Generalized constructions, decoding and implementation of LDPC codes

Abstract

Low-density parity-check (LDPC) codes have received significant attention due to their near-Shannon-limit error performance. The belief propagation (BP) algorithm is the best-known decoding algorithm for LDPC codes. However it often needs several tens or hundreds of iterations to converge. Although fast convergence BP algorithms have been proposed, there is neither an easy tool to analyze their performance nor a standard VLSI architecture to implement them. Moreover, there exists a trade-off between waterfall (i.e., threshold) and error floor (i.e., minimum pseudo distance) performances for LDPC codes. For generalized LDPC (GLDPC) codes, better minimum distance properties can be achieved but at the expense of a rate loss. This research investigates performance analysis and hardware implementation of LDPC codes using fast convergence algorithms. Closed-form extrinsic mutual information transfer (EXIT) functions for several fast convergence BP decoding algorithms are proposed.
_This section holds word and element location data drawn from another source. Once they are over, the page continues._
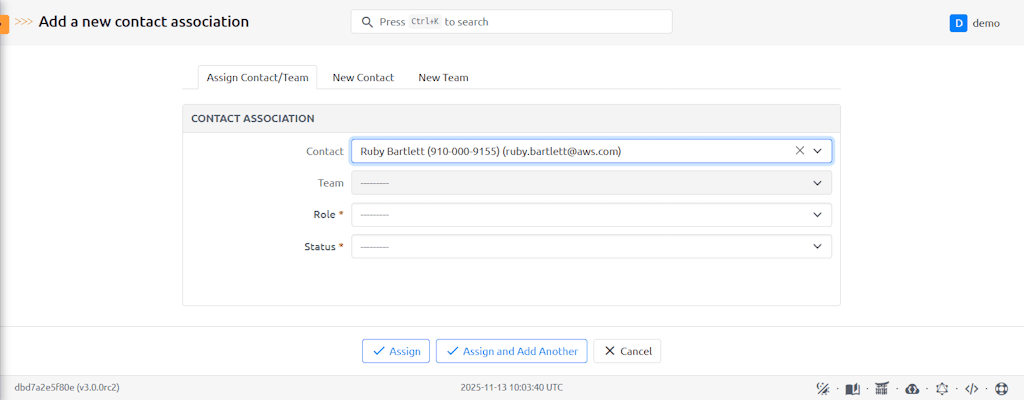The height and width of the screenshot is (400, 1024).
Task: Open the Role dropdown
Action: coord(591,215)
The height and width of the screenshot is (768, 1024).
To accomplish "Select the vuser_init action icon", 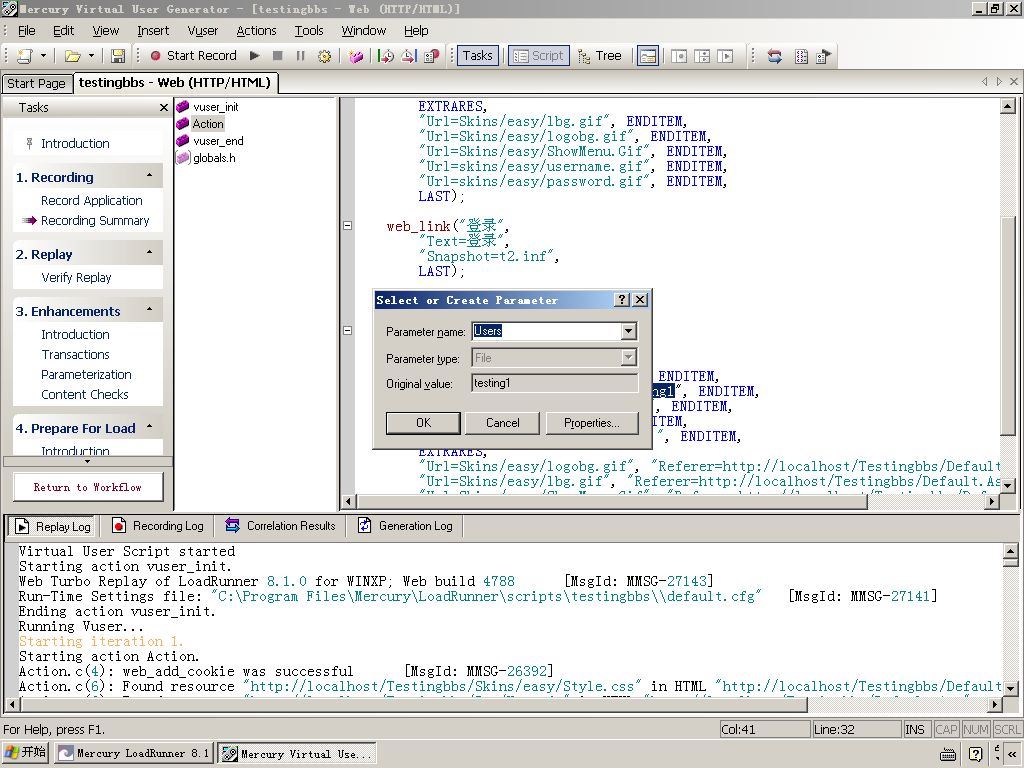I will pyautogui.click(x=183, y=107).
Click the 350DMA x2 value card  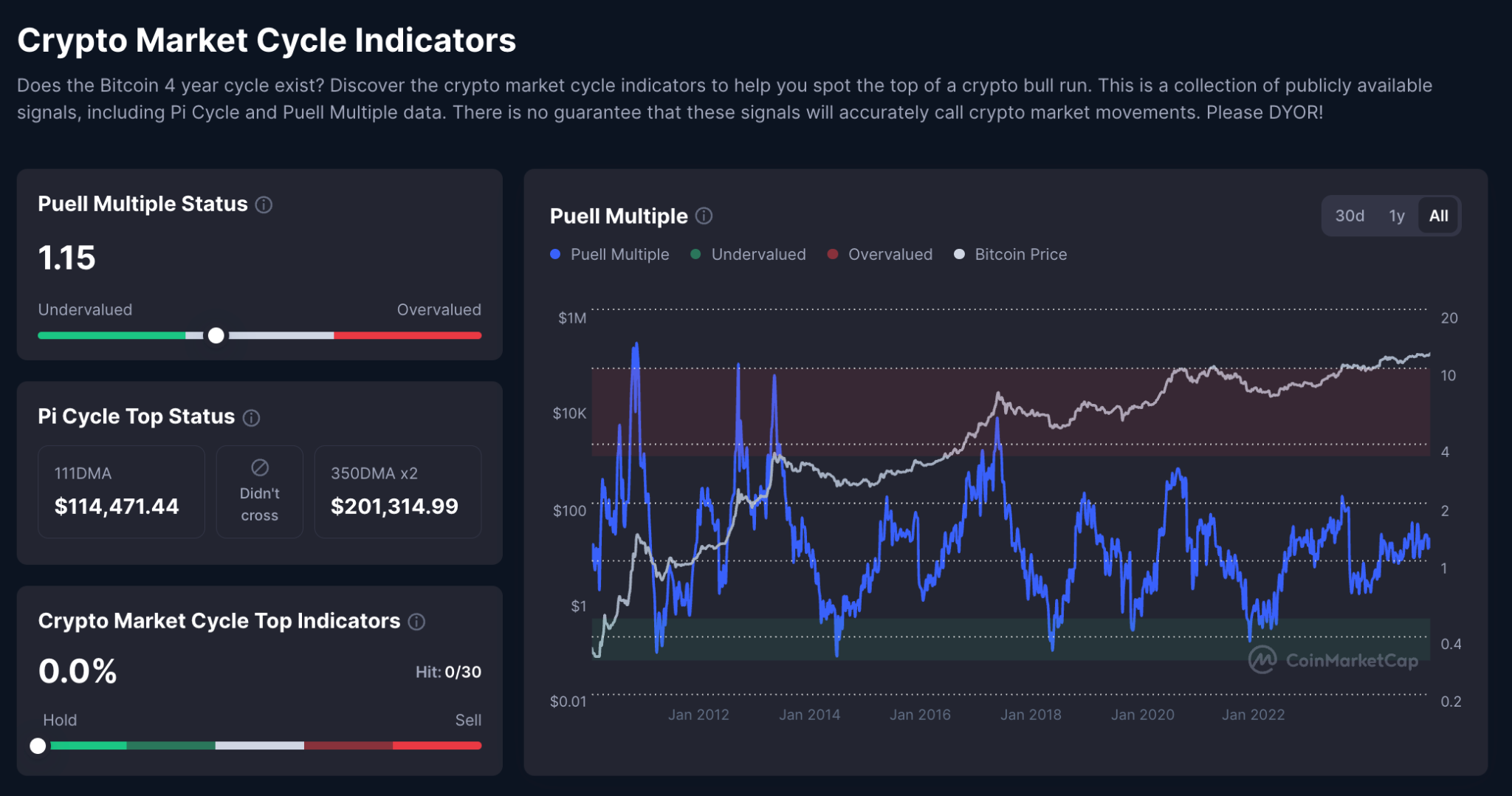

It is shown theoretically that these algorithms converge faster than standard BP, while the corresponding thresholds remain unchanged. Since these algorithms are of serial nature, their parallelization without compromising convergence speed and error performance is also investigated. This result is useful in hardware implementation because in practice partly parallel decoding schemes are often used. This result also sheds some light on how to group nodes in order to preserve performance. The VLSI architecture of a particular decoding algorithm for LDPC codes is proposed. This approach can be adopted in many standards to achieve a large throughput. Doubly GLDPC (DGLDPC) codes are proposed to compensate the rate loss of GLDPC codes. EXIT charts are used to analyze DGLDPC codes and EXIT functions for variable component codes are thoroughly discussed. Based on EXIT charts, differential evolution is used to optimize their threshold. Ensemble weight enumerators are generalized to protograph-based DGLDPC codes. Simulation results show that DGLDPC codes constructed based on these results can improve the performance of their LDPC and GLDPC counterparts in both the waterfall region and the error floor region.